春姫と冬姫
終わらない冬が来る前のこと。
季節は秋、この年も例年通り夏姫から滞りなく秋姫へと季節がまわされた。
人々は夏の暑さから解放され、秋の訪れに喜んでいました。
事件が起こったのは、そんな平和な秋の日の昼下がり、冬姫と春姫が王宮の庭園で仲良くお茶をしていた時のことでした。
パキリ、
それは何の前触れもなく、起こりました。
春姫の首にかかっていた花のような、雪の結晶のような細やかな細工のされたネックレスは真っ二つに割れ、柔らかな芝生へと落ちたのです。

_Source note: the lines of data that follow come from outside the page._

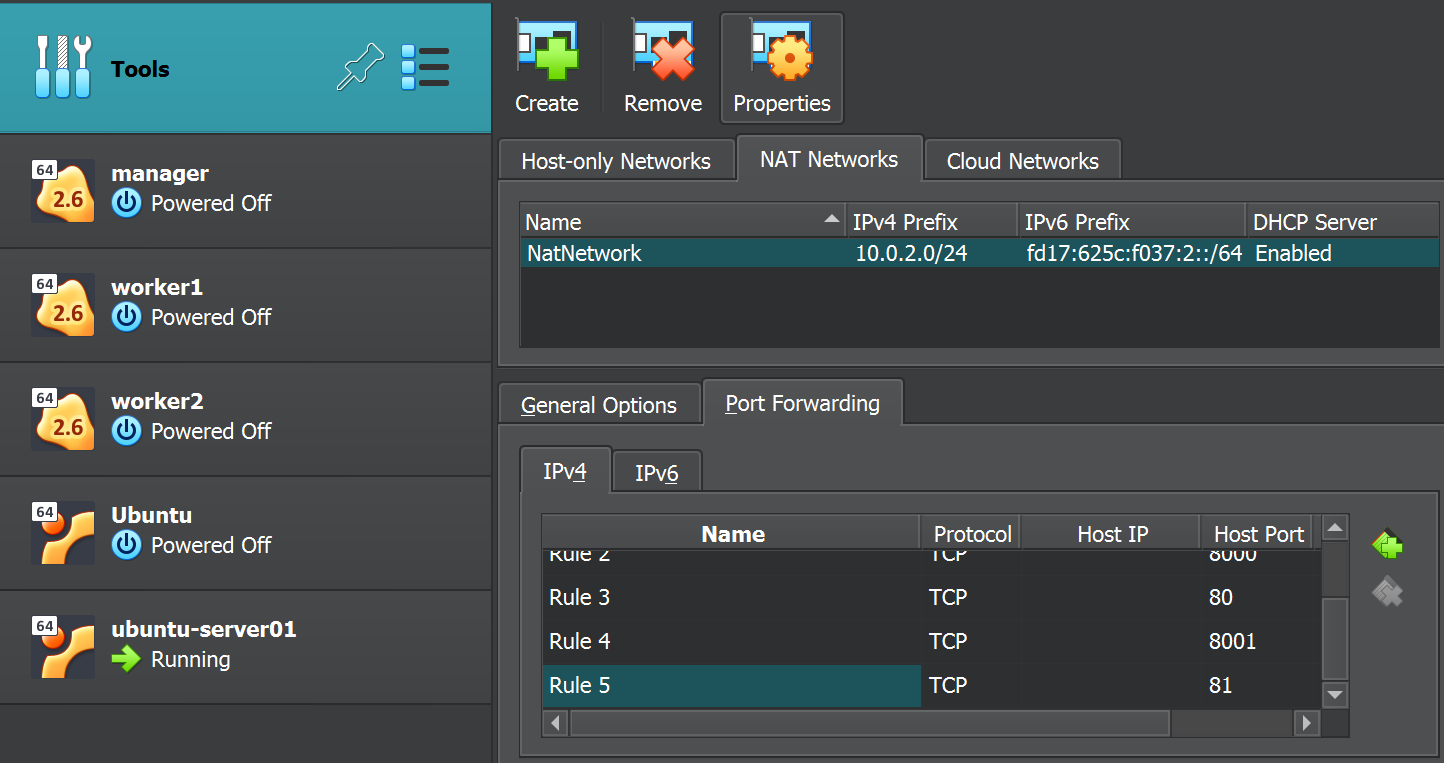Switch to the IPv6 port forwarding tab
Viewport: 1444px width, 763px height.
tap(656, 474)
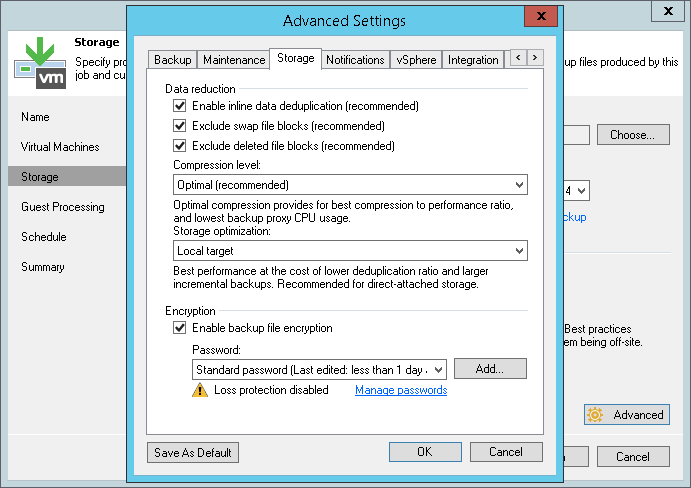This screenshot has width=691, height=488.
Task: Uncheck Exclude swap file blocks
Action: (180, 126)
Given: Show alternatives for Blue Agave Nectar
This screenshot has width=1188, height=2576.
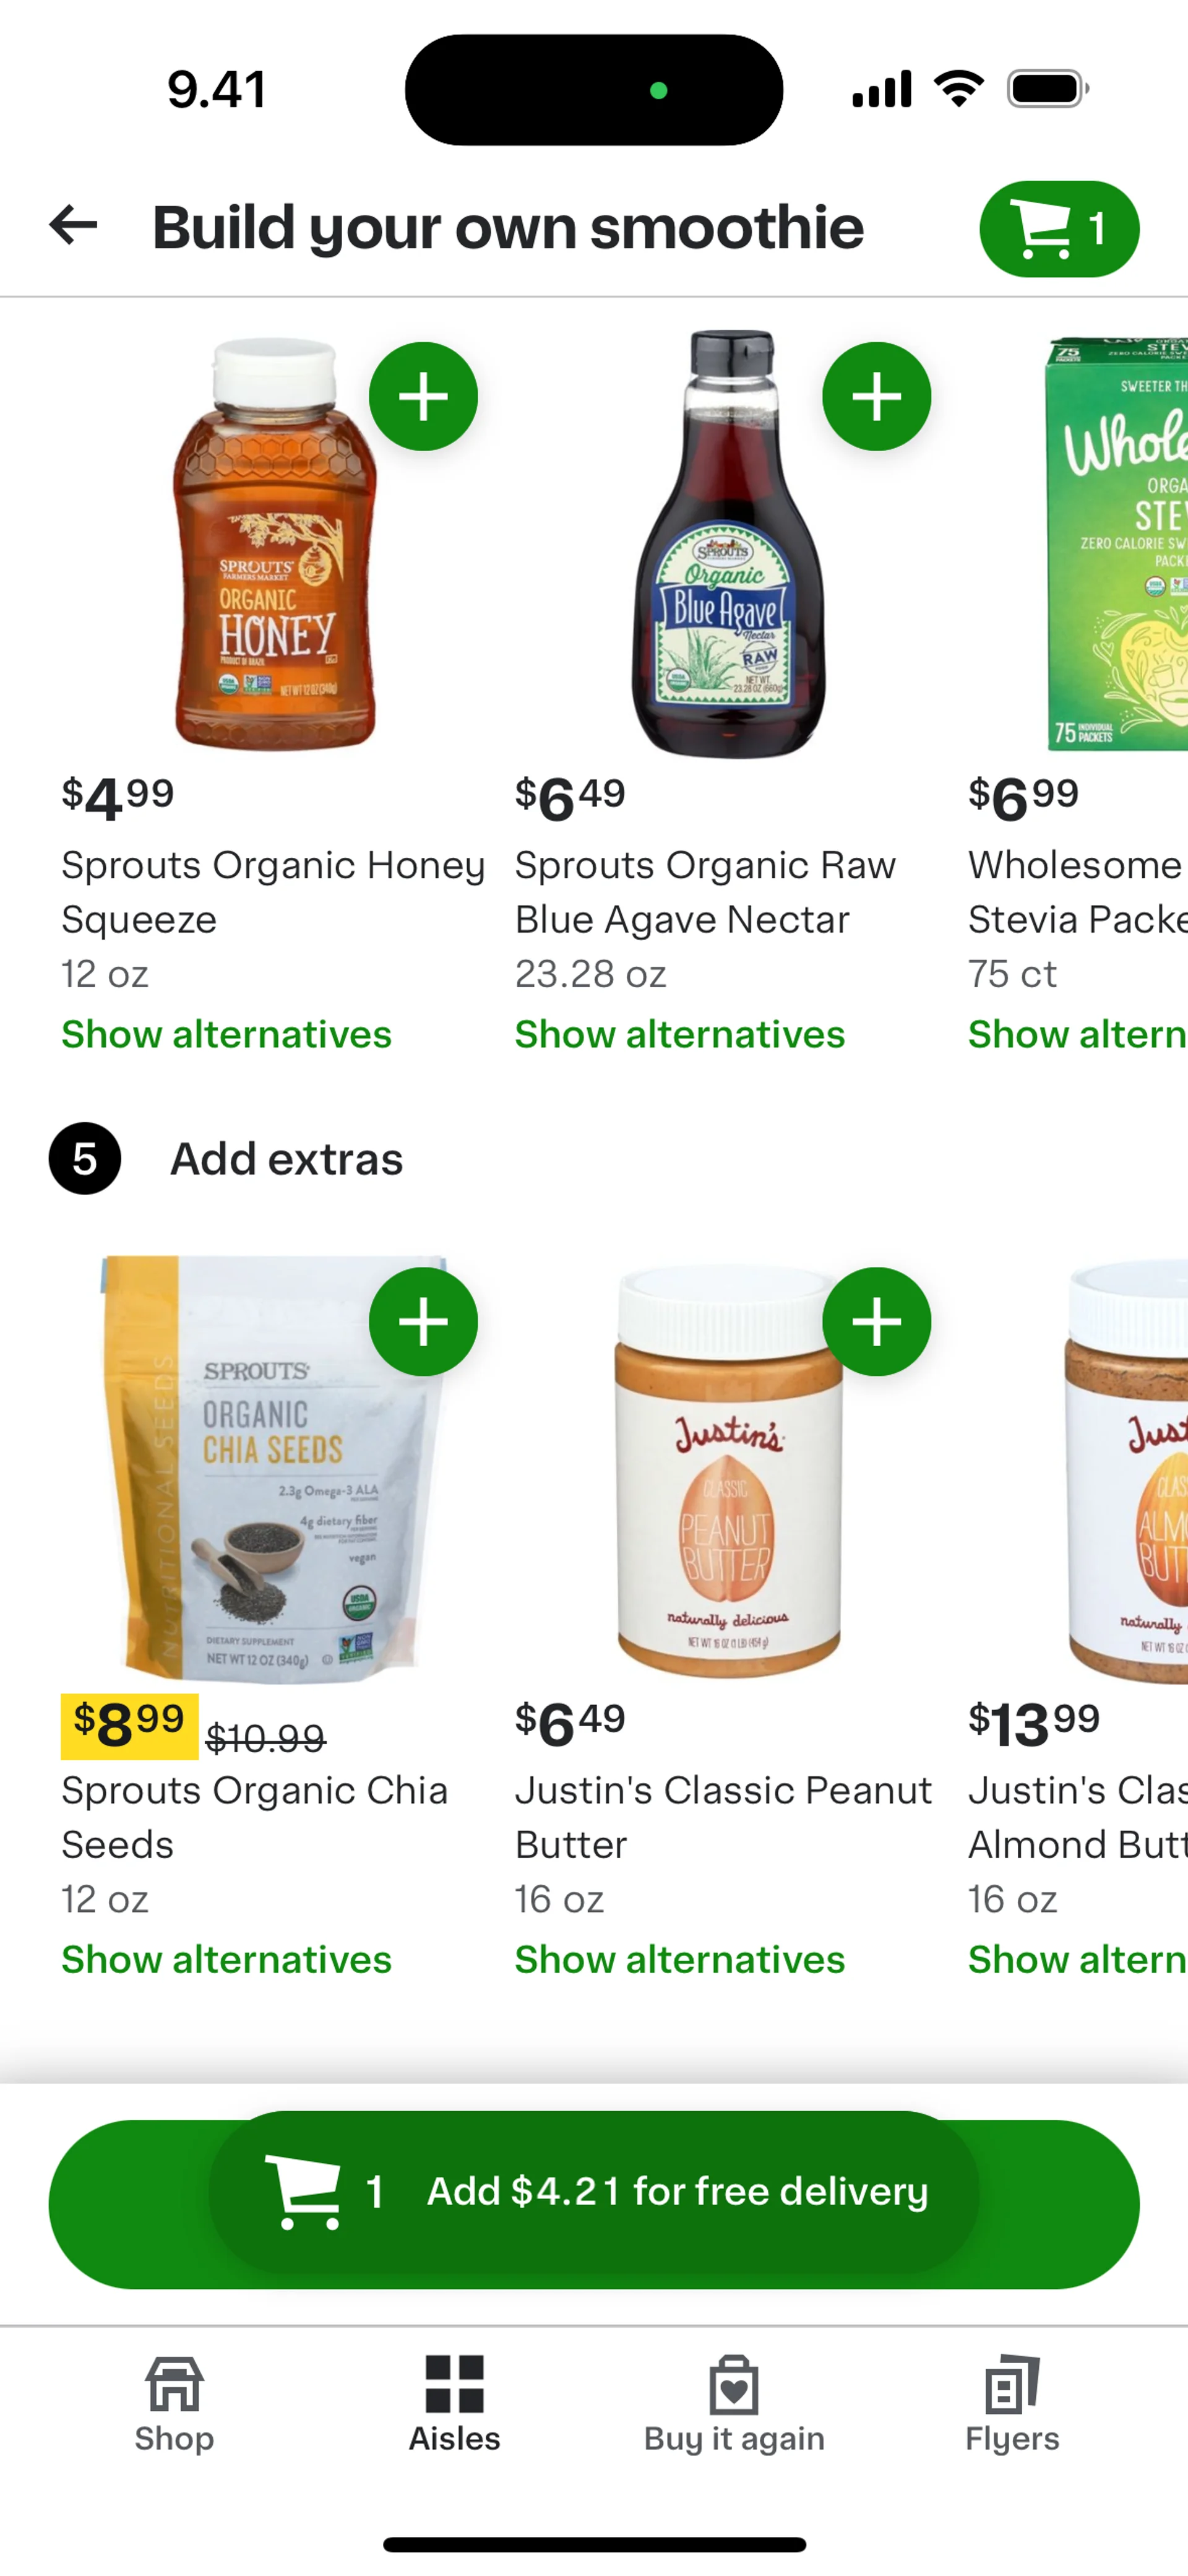Looking at the screenshot, I should click(679, 1034).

陶器のような真っ白な肌を持つ冬姫はその白すぎる顔を真っ青にし、いつもは桃色の頬をしている春姫も同じように顔を青くし、壊れてしまったネックレスを見つめました。
「た、大変!!大切な、歯車が!!」
二人は慌てて歯車を拾いましたが、歯車はとても二人の力で直せそうにはありませんでした。
「急いで大地の神の所へ行かねば…」
春姫の言葉に冬姫も頷きました。
「急がなければ来るべき時期に春が来なくなってしまいますものね…」
二人は急いで四姫の屋敷に戻りました。
春姫は春姫の侍女であり、双子の妹であるシェリーを呼びました。
「シェリー、大変なことになってしまい貴方に私の身代わりをお願いしたいのです。」
普段は朗らかで明るい姉の慌てぶりにシェリーは戸惑いながらも何も言わずに了承しました。
シェリーが黙って引き受けた理由、それは四姫が王様ですら知らない国の秘密を握っていること知っていたからです。